Excited at the prospect of meeting a real lord, Sexton was glad he, Tristan and Rannaldini were going to work out a plan of action before Declan arrived. Rannaldini could rub people up the wrong way.

Sitting in Rannaldini’s exquisite flat overlooking Hyde Park, Tristan felt warmth creep back into his veins. He had just lunched on the fluffiest Parma ham omelette, sorrel salad, quince sorbet, black grapes, gently dissolving Camembert, excellent claret and very black coffee. It was the first food he had eaten in three days.

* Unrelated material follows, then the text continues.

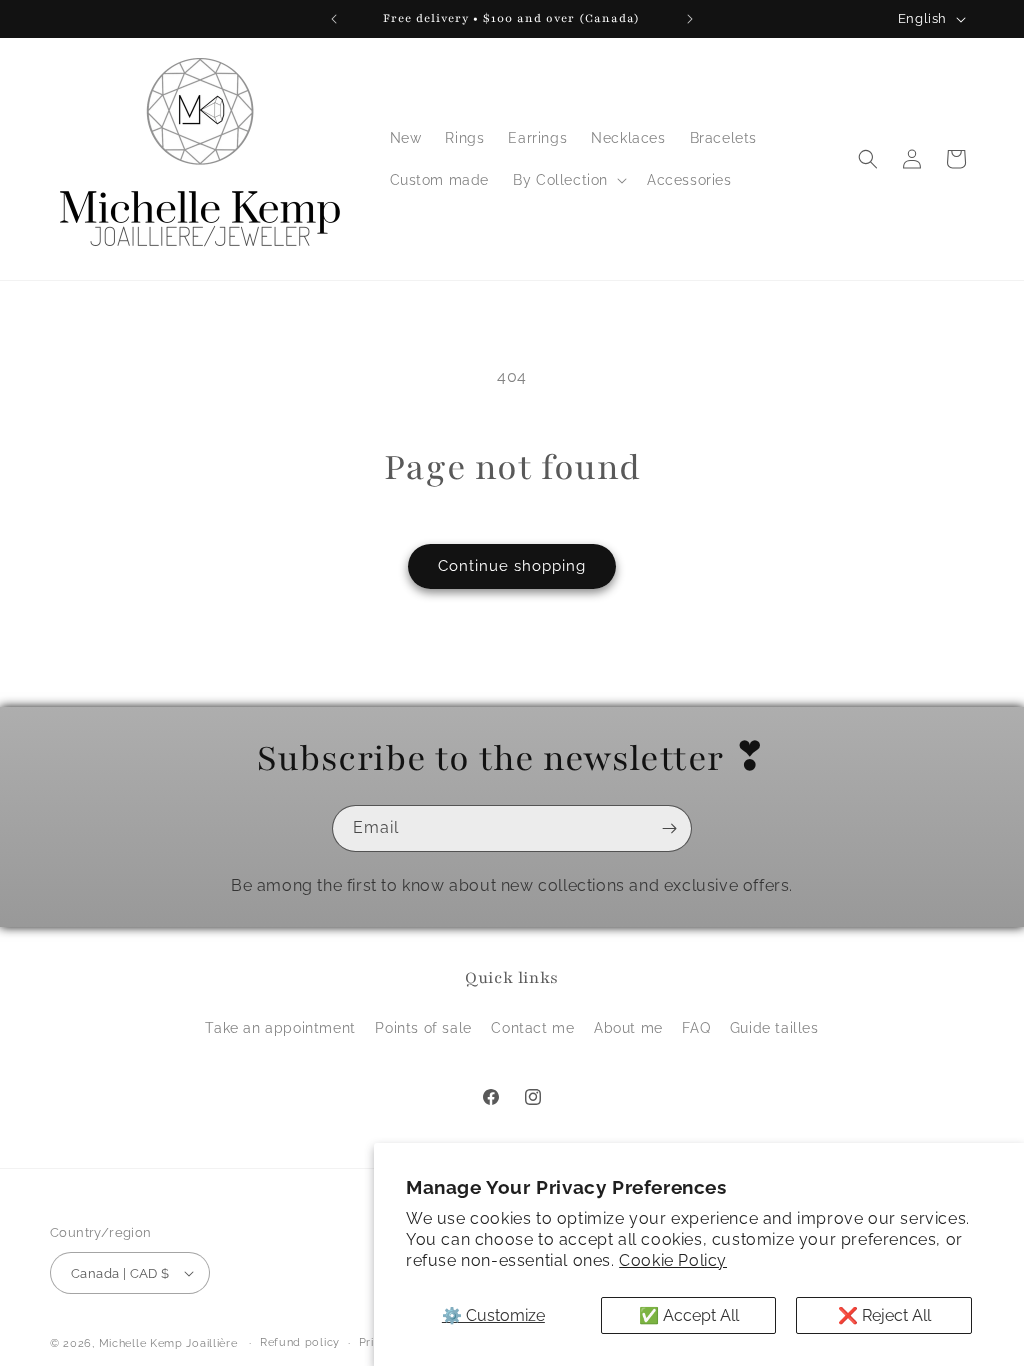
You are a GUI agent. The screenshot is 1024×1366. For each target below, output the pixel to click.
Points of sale (423, 1028)
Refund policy (300, 1342)
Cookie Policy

After the meeting, Rannaldini, Sexton and he were off to Prague to see the possible Posa: a Russian with lungs of steel called Mikhail Pezcherov.

Tristan was already mad about Sexton, who was now hoovering up black grapes with a big hand, gut spilling over his waistband, his face absolutely still, only his eyes swivelling in thought as he tried to persuade Rannaldini of the benefits of accepting laundered Russian money from the Iranians.

‘Don’t worry your pretty swollen head over that one, Ranners. The Saudis need never know.’

In preparation for meeting Declan, Tristan had whiled away last night’s insomnia speed-reading Declan’s massive biography of Yeats, which had just received ecstatic reviews. Declan had also once interviewed Étienne on one of his vastly watched, prestigious programmes. The two had clashed. Declan had accused Tristan’s father of meretriciousness and pornography.

‘That you’re a genius makes the whole thing more reprehensible.’

Étienne had stalked off the set. Tristan was ashamed how drawn he was to people who had seen through his father.

As Sexton and Rannaldini were still arguing about money, Tristan was glad there was so much to look at in Rannaldini’s sitting room. On the vermilion walls hung numerous portraits of Rannaldini. On every surface were silver-framed photographs of Rannaldini and the famous, dominated by one of him getting his knighthood, and another of him smiling at a very blonde girl. What a beauty. Tristan made a mental note to ask Rannaldini to introduce him: what wonderful things the camera could do with her face.